From the line containing "The height and width of the screenshot is (405, 720)." down to the last line of the material, return those lines verbatim and only those.

#### SUPPLIED MATERIAL

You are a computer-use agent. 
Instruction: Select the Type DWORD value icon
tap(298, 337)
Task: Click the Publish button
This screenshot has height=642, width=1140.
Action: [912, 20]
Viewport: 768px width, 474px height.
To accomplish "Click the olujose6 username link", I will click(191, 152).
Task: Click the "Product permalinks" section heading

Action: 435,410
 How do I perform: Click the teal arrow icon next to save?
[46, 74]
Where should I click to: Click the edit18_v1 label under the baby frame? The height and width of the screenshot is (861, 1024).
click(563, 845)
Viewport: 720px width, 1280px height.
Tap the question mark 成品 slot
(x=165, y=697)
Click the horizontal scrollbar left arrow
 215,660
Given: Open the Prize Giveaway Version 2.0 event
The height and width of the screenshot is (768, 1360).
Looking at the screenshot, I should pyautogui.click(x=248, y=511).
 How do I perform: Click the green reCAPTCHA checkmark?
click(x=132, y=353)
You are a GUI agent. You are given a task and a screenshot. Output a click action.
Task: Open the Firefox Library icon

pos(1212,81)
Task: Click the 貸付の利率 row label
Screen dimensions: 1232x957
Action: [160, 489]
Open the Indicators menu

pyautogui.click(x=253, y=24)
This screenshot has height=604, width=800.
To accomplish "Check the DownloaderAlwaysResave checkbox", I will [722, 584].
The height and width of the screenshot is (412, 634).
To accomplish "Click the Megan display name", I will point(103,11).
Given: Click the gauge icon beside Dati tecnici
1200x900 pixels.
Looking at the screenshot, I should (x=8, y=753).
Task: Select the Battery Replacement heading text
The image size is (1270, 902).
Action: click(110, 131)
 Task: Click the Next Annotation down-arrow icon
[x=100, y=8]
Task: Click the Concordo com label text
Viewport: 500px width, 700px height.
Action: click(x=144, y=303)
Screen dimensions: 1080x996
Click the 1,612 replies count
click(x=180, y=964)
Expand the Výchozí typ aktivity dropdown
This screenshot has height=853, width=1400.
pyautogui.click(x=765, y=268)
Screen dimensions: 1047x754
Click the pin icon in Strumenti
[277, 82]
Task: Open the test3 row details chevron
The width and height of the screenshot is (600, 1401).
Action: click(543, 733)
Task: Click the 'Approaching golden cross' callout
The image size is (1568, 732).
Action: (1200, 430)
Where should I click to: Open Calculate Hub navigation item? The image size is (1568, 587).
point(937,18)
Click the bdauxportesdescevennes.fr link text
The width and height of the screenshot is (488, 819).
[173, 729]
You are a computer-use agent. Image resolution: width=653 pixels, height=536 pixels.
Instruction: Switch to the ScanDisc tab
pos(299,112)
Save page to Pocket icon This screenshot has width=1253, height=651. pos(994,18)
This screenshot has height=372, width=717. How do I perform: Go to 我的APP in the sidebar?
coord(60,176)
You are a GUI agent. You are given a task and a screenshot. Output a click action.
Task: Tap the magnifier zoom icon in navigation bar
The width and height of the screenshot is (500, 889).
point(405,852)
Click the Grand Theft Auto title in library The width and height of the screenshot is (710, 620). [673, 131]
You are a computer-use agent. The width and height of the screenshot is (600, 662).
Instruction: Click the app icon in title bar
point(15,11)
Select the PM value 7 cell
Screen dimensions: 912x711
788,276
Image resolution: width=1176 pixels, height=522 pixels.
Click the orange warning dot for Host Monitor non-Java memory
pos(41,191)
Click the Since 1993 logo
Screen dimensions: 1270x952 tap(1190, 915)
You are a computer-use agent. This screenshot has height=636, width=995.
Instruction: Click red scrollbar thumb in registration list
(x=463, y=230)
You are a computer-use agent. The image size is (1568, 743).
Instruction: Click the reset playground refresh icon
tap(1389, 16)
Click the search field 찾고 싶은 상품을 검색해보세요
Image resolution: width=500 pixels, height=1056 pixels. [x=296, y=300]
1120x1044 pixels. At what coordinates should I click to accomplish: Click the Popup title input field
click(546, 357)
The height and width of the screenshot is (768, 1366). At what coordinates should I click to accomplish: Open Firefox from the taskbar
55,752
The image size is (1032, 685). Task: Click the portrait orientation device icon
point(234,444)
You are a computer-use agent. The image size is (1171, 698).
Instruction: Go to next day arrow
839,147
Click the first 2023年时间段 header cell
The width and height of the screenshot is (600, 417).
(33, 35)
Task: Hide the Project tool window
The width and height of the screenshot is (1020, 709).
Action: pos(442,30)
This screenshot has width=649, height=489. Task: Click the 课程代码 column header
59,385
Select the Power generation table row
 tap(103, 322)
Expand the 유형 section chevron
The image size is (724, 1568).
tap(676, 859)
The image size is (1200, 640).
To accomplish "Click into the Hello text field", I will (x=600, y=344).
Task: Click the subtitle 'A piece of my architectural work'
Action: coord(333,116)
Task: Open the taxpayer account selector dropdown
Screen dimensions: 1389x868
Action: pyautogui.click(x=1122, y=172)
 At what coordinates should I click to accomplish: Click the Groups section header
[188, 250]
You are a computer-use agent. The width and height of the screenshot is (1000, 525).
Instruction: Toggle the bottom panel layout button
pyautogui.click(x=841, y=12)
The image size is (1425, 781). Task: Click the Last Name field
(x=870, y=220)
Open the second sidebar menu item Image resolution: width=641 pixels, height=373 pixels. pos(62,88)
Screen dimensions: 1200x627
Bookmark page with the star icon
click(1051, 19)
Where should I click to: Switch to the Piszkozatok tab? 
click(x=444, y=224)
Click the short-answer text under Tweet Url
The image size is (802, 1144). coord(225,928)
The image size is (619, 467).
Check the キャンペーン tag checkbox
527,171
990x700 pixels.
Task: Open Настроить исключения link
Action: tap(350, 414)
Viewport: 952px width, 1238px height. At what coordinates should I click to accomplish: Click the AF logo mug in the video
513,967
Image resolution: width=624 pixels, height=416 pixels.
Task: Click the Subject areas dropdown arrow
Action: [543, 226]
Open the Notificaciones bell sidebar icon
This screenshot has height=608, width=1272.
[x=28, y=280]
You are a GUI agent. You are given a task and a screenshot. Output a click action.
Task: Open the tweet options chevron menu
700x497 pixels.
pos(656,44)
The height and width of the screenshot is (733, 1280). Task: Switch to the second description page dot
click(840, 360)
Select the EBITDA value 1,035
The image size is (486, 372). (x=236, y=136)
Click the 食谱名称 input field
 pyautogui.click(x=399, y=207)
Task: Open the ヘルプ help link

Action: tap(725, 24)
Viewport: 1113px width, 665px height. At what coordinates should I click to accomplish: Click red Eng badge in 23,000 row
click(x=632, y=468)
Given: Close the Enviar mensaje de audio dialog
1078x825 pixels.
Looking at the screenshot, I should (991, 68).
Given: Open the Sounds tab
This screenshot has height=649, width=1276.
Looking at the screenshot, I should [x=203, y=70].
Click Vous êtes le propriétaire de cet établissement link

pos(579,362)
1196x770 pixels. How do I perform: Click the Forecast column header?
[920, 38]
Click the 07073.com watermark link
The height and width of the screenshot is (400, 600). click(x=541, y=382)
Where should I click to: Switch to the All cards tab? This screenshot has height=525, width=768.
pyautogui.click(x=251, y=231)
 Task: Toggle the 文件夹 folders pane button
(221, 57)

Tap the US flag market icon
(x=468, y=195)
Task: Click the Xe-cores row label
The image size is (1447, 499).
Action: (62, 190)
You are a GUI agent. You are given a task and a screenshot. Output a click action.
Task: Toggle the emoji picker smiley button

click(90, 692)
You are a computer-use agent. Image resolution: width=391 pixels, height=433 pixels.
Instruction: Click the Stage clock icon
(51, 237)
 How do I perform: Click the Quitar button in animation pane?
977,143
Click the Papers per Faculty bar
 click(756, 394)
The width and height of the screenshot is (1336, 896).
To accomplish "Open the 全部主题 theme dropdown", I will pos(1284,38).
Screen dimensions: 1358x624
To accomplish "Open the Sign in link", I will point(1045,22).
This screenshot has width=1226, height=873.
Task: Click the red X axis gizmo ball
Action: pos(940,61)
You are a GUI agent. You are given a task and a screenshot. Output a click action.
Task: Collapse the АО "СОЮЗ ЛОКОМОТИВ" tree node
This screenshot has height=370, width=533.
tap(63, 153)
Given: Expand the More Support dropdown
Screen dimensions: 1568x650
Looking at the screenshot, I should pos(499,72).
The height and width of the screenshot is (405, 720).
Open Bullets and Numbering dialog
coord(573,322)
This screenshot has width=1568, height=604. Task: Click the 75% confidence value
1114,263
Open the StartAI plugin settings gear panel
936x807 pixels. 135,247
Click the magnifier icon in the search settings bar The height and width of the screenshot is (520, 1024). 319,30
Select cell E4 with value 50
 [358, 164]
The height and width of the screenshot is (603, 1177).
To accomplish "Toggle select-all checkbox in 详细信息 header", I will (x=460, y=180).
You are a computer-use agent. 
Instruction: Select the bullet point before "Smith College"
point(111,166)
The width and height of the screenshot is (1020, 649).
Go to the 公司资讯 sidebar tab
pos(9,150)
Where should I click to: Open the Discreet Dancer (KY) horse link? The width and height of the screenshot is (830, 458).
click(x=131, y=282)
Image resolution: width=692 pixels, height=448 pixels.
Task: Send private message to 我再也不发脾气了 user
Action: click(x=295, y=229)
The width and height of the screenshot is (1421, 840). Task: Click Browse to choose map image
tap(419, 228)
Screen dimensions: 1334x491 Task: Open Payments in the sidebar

########

ANSWER SPACE:
The height and width of the screenshot is (405, 720).
Open Bullets and Numbering dialog
coord(573,322)
This screenshot has width=1568, height=604. Task: Click the 75% confidence value
1114,263
Open the StartAI plugin settings gear panel
936x807 pixels. 135,247
Click the magnifier icon in the search settings bar The height and width of the screenshot is (520, 1024). 319,30
Select cell E4 with value 50
 [358, 164]
The height and width of the screenshot is (603, 1177).
To accomplish "Toggle select-all checkbox in 详细信息 header", I will (x=460, y=180).
You are a computer-use agent. 
Instruction: Select the bullet point before "Smith College"
point(111,166)
The width and height of the screenshot is (1020, 649).
Go to the 公司资讯 sidebar tab
pos(9,150)
Where should I click to: Open the Discreet Dancer (KY) horse link? The width and height of the screenshot is (830, 458).
click(x=131, y=282)
Image resolution: width=692 pixels, height=448 pixels.
Task: Send private message to 我再也不发脾气了 user
Action: click(x=295, y=229)
The width and height of the screenshot is (1421, 840). Task: Click Browse to choose map image
tap(419, 228)
Screen dimensions: 1334x491 Task: Open Payments in the sidebar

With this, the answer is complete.